Articles - the basics
Articles contain the most current information published in a field of study. The Library Catalog contains the titles to all of the print and electronic format journals that we subscribe to. The Catalog does not list the articles within the journals. The specific articles can be found in article databases.
Most professors and researchers prefer articles that are "scholarly" in nature. Characteristics of scholarly journals are that they have the following qualities:
The articles contain original research (such as scientific experiments, surveys and research studies)
A list of references or sources is provided at the end of each article
An editorial board, composed of experts in the field, reviews articles to decide whether they should be accepted; this is also known as "refereed," "peer-reviewed," "professional," or "academic".

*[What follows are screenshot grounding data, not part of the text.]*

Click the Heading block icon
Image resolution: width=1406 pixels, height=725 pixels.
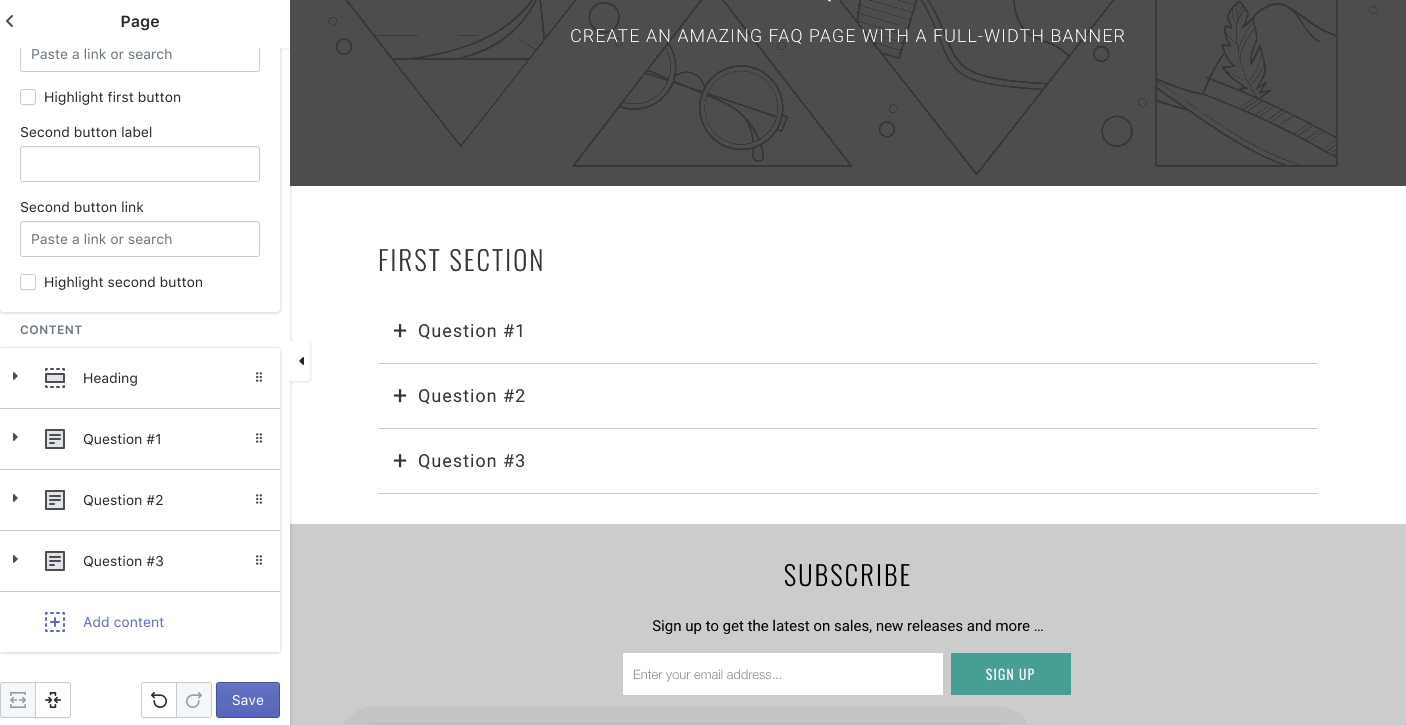click(55, 378)
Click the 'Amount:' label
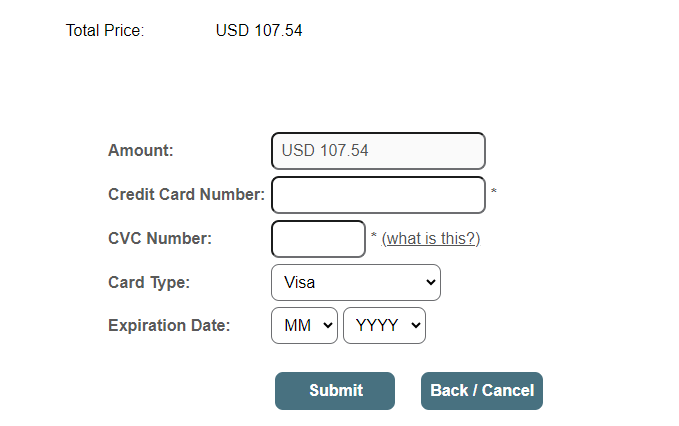Image resolution: width=679 pixels, height=426 pixels. 141,151
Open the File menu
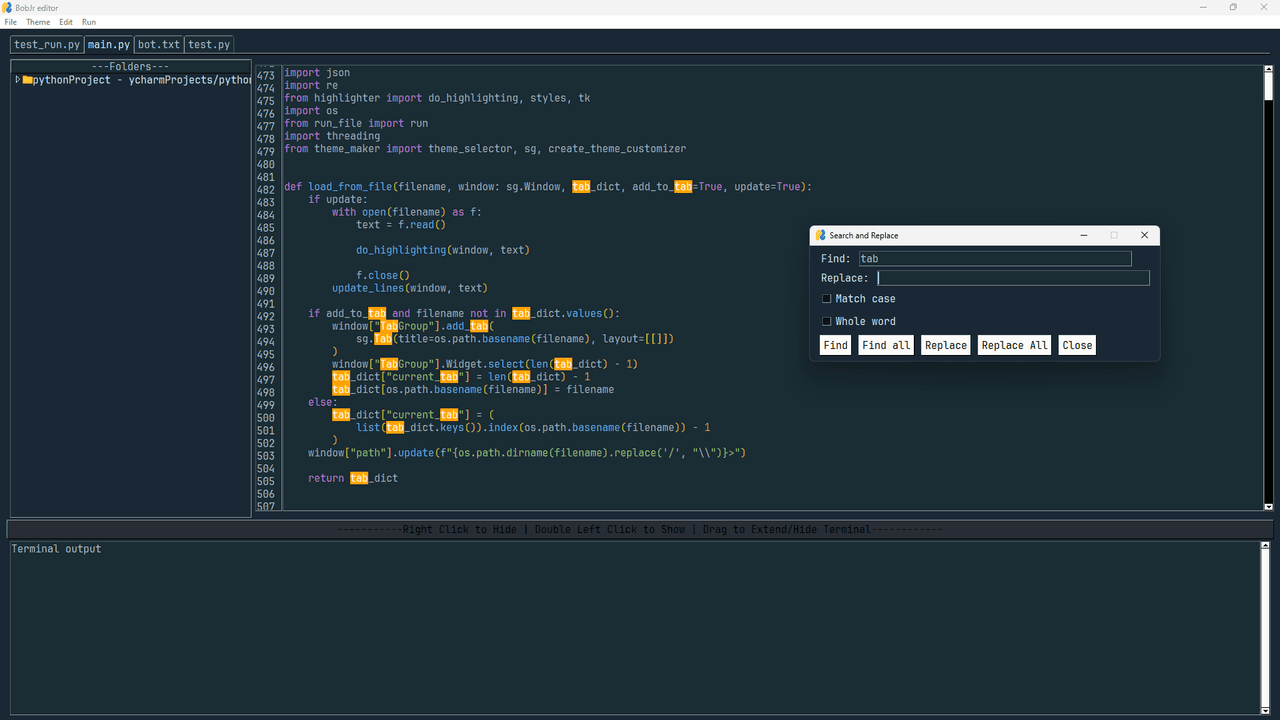The image size is (1280, 720). pos(11,22)
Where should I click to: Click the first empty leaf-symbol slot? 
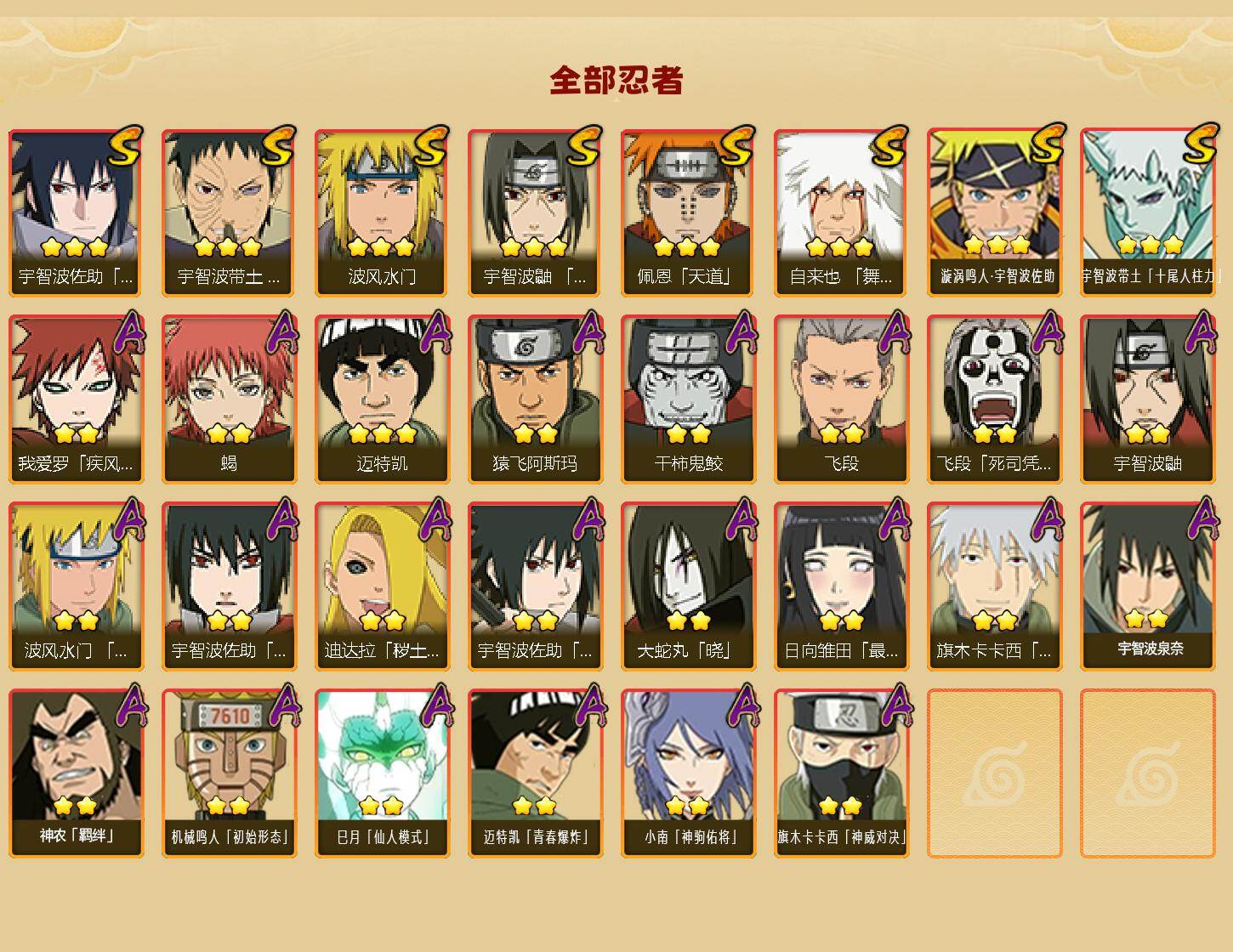(994, 774)
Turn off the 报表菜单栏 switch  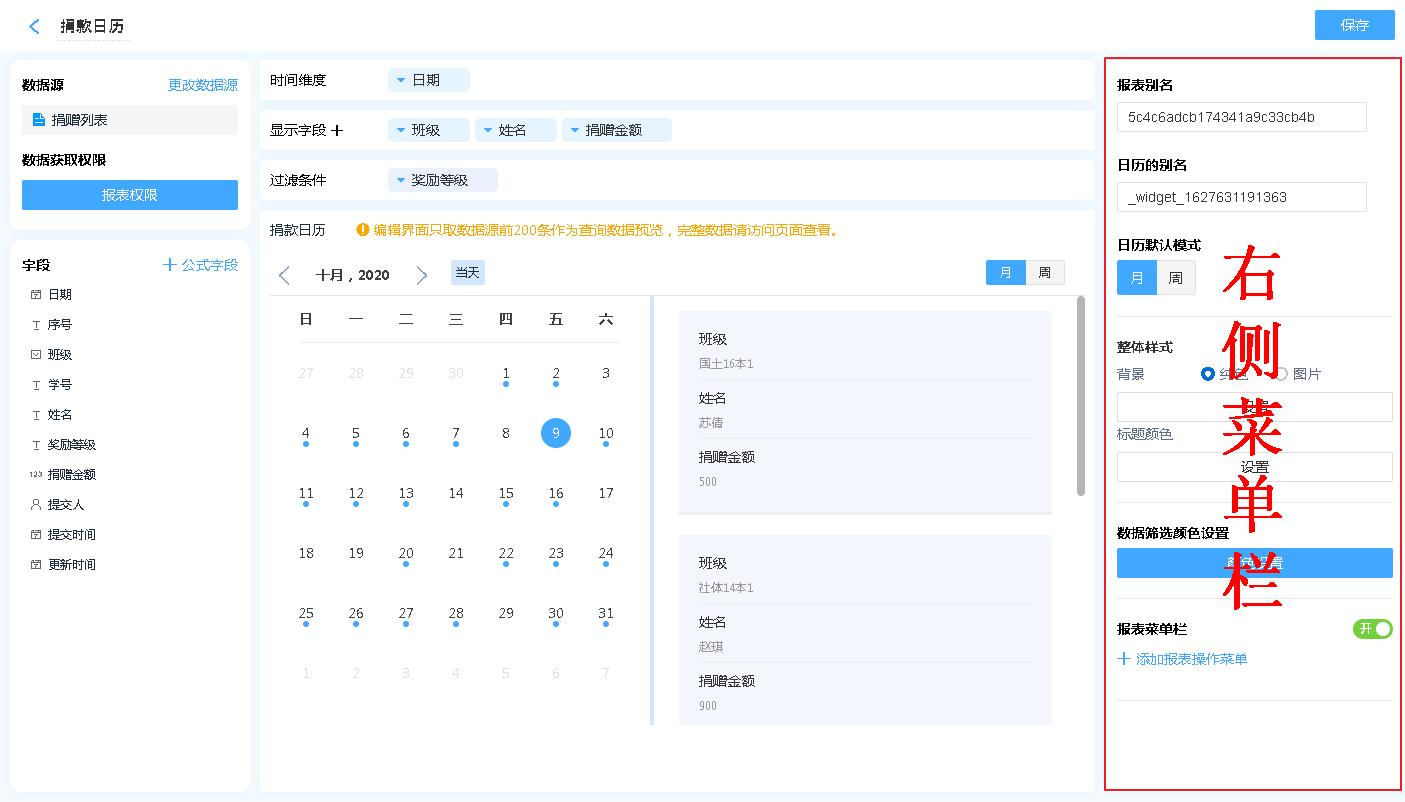[1372, 629]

Uses a specialized vocabulary for that field.
Contain few if any advertisements. If included, they are highly specialized and specific to scholarly discipline (i.e. specific laboratory equipment, medical tools and drugs).
At first glance it can be difficult to tell if a journal or article is popular information or is scholarly enough to cite in your research paper. Here are two guides that can help you make the distinction.
If you are still uncertain about the scholarly nature of a journal, you all look up the title or ISSN in the periodical database Ulrichs Periodical Directory (UlrichsWeb). This database will tell you about the journal including the nature, it's audience, and in which databases it is indexed and abstracted.
Citation Search -
If you have a citation to an article, the easiest way to locate the article is to look up the title of the journal in the Catalog. Identify whether we own the journal and its format, print or electronic. If in electronic format, do we have that year/volume? If yes, you can click on the link provided to go directly to the online articles and find the one you need.
If it is not online, do we have it in print? If yes, identify the call number and go to the stacks to find the proper volume and issue.
If we do not own the journal or issue, you can request the article through Interlibrary Services.
If you need an article that is not fully available through the MSU Library online databases or in print, there are two ways you can try to receive the article.
ArticleReach Direct is the quicker of the two options. It is a consortium of international academic libraries. Members have created a combined catalog of their journal collections. Authorized users from each library may request articles from other member libraries' journals by requesting them online in the ArticleReach Direct Catalog or through their home libraries' electronic indexes. For detailed instruction on how to search for a journal and place a request, consult the Guide: How do I find ArticleReach Direct Articles?. For the best accuracy, you may want to identify the journals ISSN number to insure you are requesting the correct journal. You can identify the ISSN using the our online catalog (if we have some holdings), WorldCat or Ulrich's Periodical Directory.
ILLIAD is the traditional Interlibrary loan system for articles, books, government documents, and other materials not held at MSU Libraries. For questions about ILLIAD and placing requests, please consult the ILLIAD FAQs. First-time requestors will need to register and create a password, about a 1-2 minute process, following which you can begin immediately to place requests.